Northeastern Section - 36th Annual Meeting (March 12-14, 2001)

Paper No. 2
Presentation Time: 8:30 AM-12:00 PM

GEOCHEMISTRY OF MIDDLE PROTEROZOIC MOUNT EVE GRANITES FROM THE NJ/HUDSON HIGHLANDS: A-TYPE GRANITES RELATED TO POST-OROGENIC COLLAPSE?

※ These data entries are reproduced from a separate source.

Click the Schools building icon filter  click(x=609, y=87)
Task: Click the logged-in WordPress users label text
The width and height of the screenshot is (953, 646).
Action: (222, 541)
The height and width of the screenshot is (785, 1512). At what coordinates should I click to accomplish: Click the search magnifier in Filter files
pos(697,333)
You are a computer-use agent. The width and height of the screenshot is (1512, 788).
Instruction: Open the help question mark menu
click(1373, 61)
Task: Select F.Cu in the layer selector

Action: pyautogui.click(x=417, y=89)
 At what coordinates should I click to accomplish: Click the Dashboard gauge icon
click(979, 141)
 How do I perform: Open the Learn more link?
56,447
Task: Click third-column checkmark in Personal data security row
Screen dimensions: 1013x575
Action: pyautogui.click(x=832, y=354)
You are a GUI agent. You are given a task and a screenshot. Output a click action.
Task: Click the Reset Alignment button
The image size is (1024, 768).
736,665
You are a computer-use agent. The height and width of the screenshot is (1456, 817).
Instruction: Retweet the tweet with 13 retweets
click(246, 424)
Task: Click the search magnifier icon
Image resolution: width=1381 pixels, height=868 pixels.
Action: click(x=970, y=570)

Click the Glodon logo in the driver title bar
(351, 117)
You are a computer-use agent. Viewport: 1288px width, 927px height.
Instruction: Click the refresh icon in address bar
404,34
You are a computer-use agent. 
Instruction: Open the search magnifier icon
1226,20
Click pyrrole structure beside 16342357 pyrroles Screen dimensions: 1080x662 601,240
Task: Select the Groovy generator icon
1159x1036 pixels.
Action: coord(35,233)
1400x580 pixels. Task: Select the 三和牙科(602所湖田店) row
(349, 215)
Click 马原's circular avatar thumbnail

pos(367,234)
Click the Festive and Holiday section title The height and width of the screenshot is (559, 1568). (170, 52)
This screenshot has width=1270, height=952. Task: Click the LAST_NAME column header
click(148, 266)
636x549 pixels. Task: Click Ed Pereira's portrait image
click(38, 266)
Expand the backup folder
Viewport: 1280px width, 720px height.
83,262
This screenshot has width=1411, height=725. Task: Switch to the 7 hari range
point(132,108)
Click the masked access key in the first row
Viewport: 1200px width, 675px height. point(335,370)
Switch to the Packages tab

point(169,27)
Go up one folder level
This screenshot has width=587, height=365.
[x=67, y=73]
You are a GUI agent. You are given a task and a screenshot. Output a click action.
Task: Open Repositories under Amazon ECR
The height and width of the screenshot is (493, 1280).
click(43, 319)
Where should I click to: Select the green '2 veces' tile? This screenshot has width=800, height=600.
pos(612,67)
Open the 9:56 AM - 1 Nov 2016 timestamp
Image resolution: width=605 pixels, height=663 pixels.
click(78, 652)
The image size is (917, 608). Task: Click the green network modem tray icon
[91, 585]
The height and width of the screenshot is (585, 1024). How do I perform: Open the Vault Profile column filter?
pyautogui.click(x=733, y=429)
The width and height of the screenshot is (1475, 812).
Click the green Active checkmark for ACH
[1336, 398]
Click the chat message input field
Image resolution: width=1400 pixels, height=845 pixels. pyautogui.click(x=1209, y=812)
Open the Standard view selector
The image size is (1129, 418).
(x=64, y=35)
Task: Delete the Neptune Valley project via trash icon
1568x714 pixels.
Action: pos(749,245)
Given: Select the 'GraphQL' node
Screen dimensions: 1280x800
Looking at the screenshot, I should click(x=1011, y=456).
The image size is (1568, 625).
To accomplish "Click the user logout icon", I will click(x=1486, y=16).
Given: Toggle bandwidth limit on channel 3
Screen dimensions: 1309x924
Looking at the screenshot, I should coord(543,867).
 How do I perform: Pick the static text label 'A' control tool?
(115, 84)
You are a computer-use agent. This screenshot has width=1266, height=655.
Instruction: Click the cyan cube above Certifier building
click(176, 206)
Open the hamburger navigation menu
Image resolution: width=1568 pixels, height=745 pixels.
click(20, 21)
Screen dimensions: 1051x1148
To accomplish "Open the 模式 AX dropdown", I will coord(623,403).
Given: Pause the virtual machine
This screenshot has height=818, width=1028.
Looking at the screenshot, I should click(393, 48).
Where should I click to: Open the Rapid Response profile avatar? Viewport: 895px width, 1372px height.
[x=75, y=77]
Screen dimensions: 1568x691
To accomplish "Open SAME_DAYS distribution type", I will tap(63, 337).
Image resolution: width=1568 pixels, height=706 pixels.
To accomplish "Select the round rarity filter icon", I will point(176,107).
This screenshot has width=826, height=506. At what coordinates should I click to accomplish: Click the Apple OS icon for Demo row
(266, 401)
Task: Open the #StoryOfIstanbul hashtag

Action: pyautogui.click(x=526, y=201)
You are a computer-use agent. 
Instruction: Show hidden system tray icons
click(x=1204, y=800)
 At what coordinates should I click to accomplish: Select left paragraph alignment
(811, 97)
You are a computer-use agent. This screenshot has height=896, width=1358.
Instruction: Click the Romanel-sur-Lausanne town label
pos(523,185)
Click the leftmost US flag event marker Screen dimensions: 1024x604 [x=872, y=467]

ESTELLE, Todd, Department of Earth & Env. Studies, Montclair State Univ, Upper Montclair, NJ 07043 and GORRING, Matthew, Department of Earth and Environmental Studies, Montclair State Univ, Upper Montclair, NJ 07043, dockets@hotmail.com

The Mount Eve Granite is a post-tectonic Middle Proterozoic rock with a U-Pb crystallization age of 1020 ±4 Ma (Drake et al., 1991) and strong A-type geochemical characteristics. Sixteen samples were collected from three different localities including the type-locality near Mount Eve and Adam near Pine Island, NY; Pochuck Mountain, Owens, NJ, and southeast of Lake Mohawk in Sparta, NJ. The samples are equigranular, medium- to coarse-grained rocks consisting of quartz, microperthite, oligoclase, with minor hornblende and biotite, and accessory zircon, allanite, and magnetite. Major and trace element analysis were obtained by ICP-OES and INAA. Samples from Mt. Eve/Adam are strongly metaluminous (A/CNK=0.6 to 1.0) whereas Pochuck Mt. and Lake Mohawk samples are slightly peraluminous (A/CNK=1.0 to 1.2). Samples from all localities have strong A-type geochemistry defined by high K/Na (1-5), Ba/Sr (3-12), Fe/(Fe+Mg) (0.8-0.98), Ba (400-3000 ppm), Zr (200-1000 ppm), Y (30-130 ppm), Ta (2.5-6 ppm), Total REE (300-1000 ppm), and low MgO (<1%), Cr and Ni (<5 ppm), and relatively low Sr (200-700 ppm). Major and trace element data support the interpretation that some of the granites are related by crystal fractionation processes. For example, large negative Eu anomalies (Eu/Eu*=0.1-0.6) and low Sr, Ba, Y, and Zr in fractionated samples suggest crystallization of feldspars and accessory phases (zircon, monazite, allanite). Parental granites also have negative Eu anomalies and high HREE contents indicating a garnet-free, mid-crustal source with residual feldspar. Regionally, the Middle Proterozoic basement gneisses are mostly tonalitic, trondhjemitic, granodioritic in composition, which on partial melting could yield A-type granites. The Mount Eve Granites are post-Ottawan (1.1-1.0 Ga) deformation which suggesting that they represent a crustal melting event possibly due to mantle delamination and associated orogenic collapse during the late stages of the Ottawan phase of the Grenville Orogeny.